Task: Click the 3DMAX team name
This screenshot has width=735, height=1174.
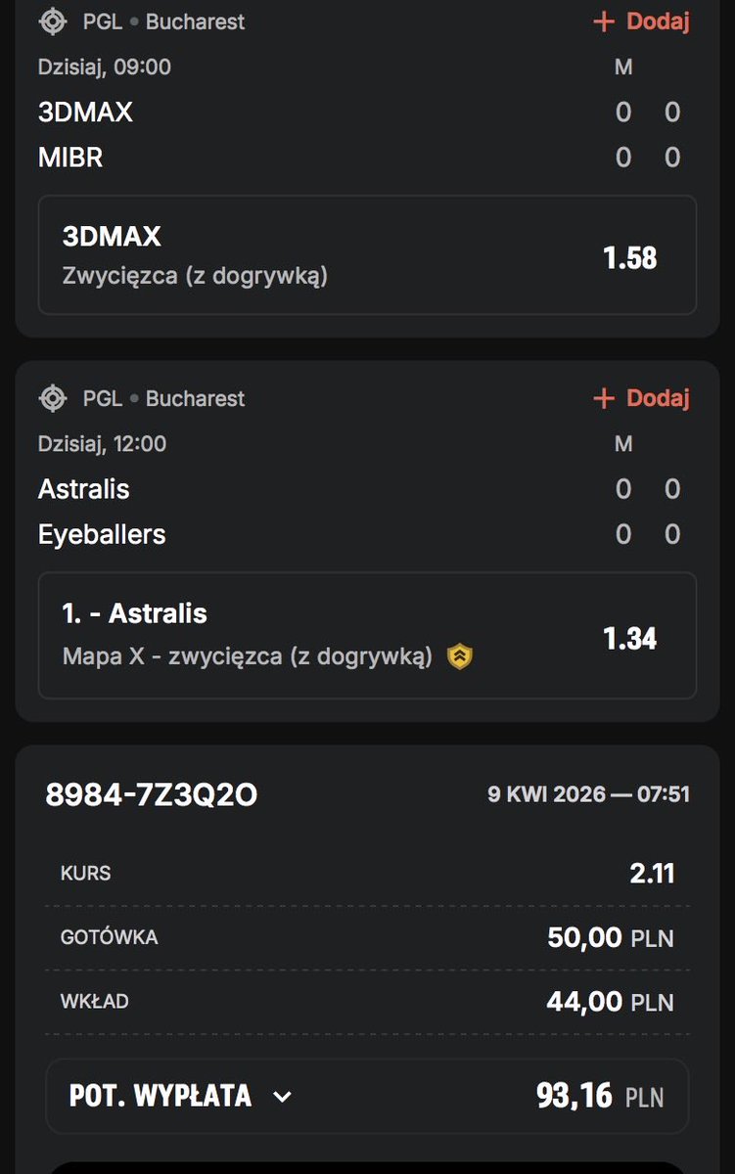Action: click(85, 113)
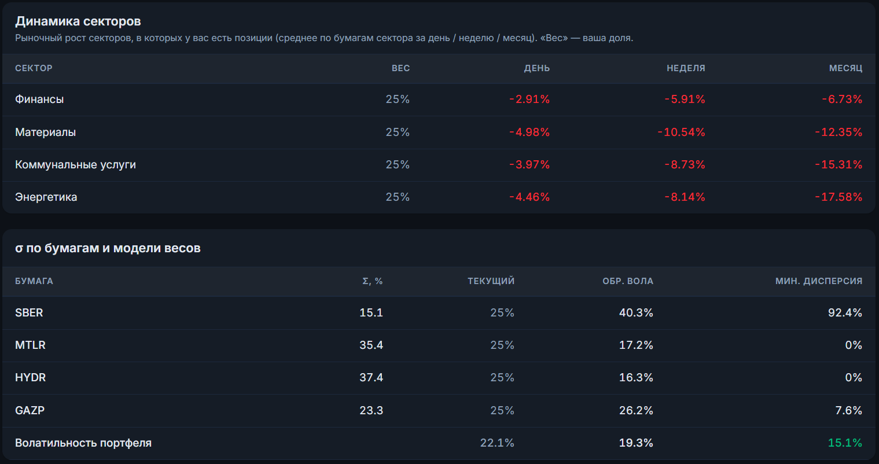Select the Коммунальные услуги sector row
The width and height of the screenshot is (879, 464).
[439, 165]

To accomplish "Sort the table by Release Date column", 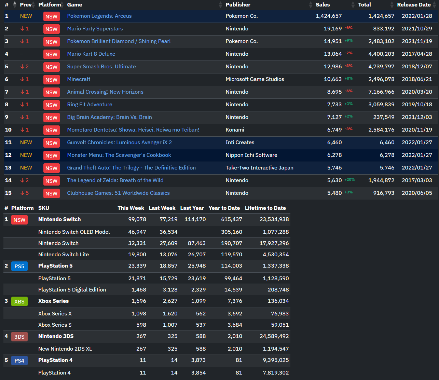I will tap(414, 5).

::::::

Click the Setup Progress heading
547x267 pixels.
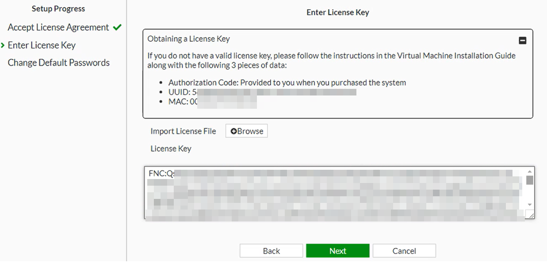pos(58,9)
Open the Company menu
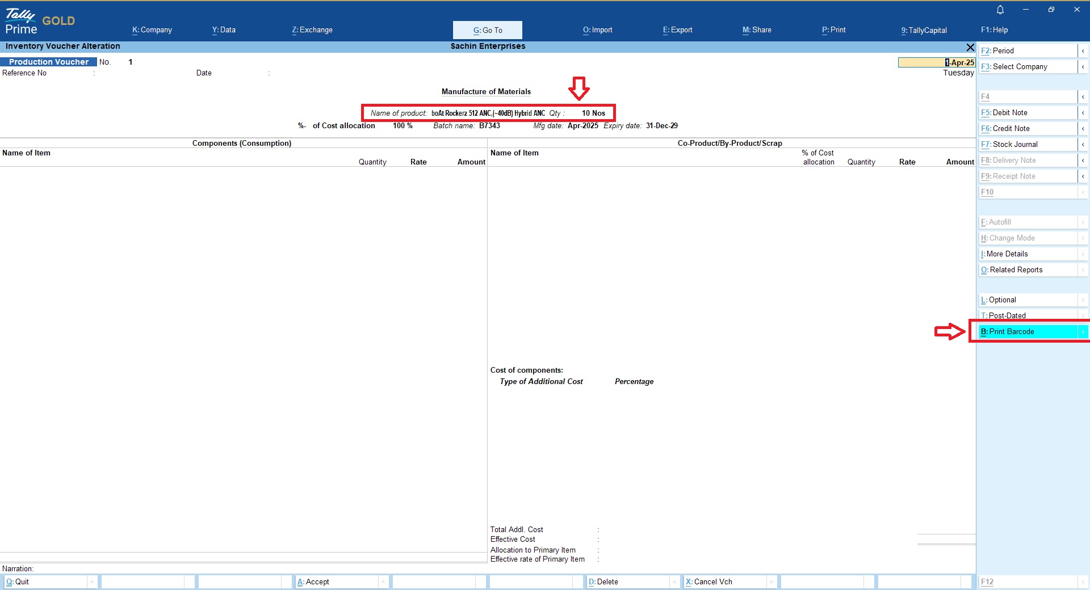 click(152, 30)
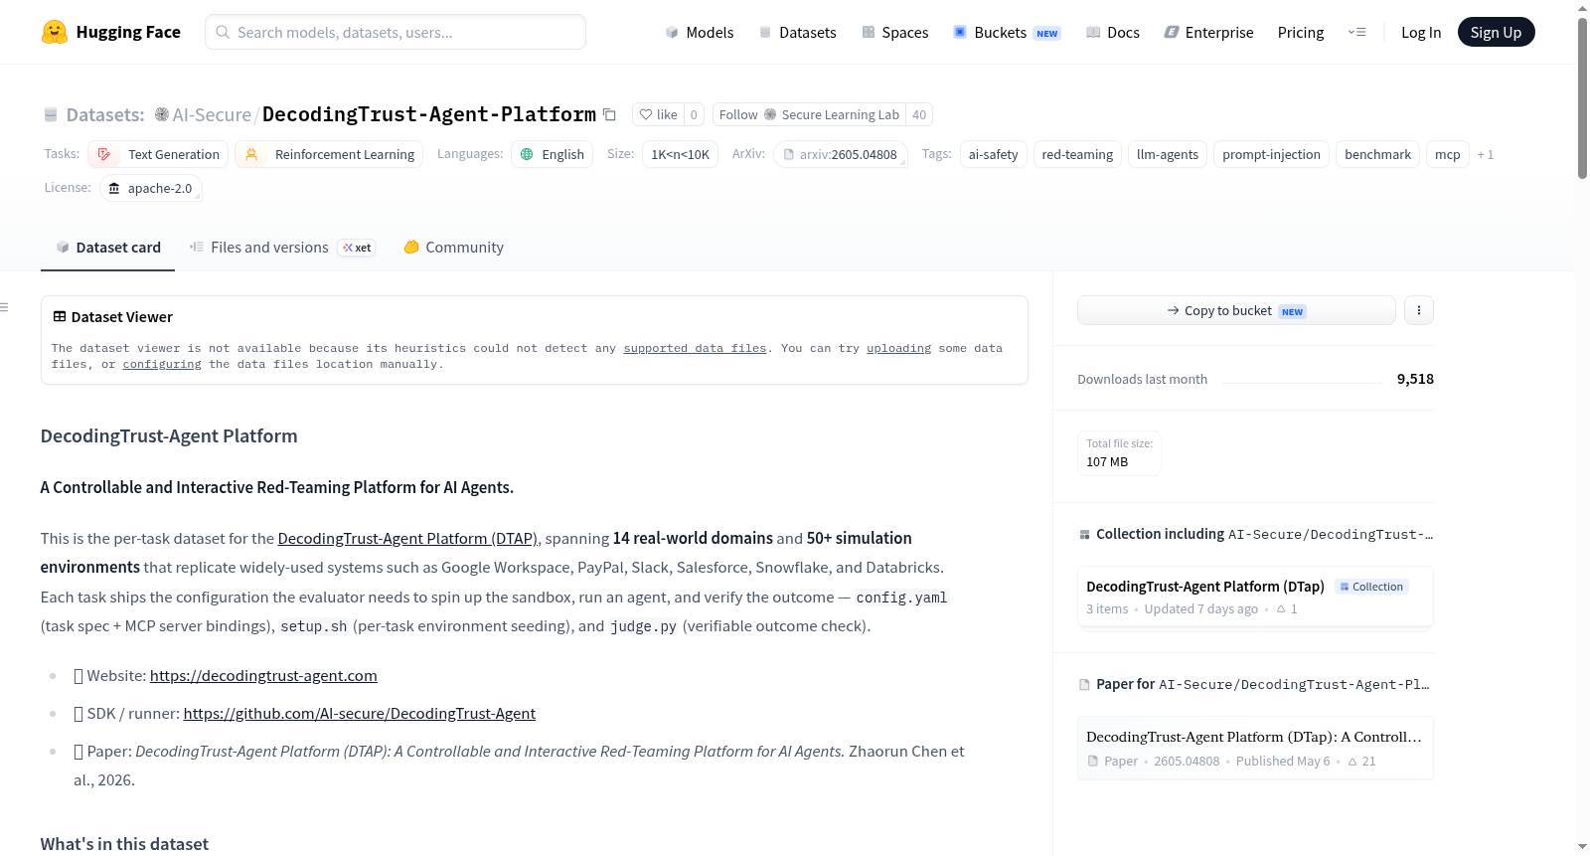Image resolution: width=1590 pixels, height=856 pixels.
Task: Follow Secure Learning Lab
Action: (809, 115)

::::::

Rewrite the items from the one containing "Click the Setup Progress heading" through the one containing "Action: (809, 115)", replacing "Company" with "Account" and changing nothing else. Leave the pictures out of your answer.

Click the Setup Progress heading
547x267 pixels.
pos(58,9)
Open the Account menu
 click(152, 30)
Image resolution: width=1590 pixels, height=856 pixels.
Task: Follow Secure Learning Lab
Action: (809, 115)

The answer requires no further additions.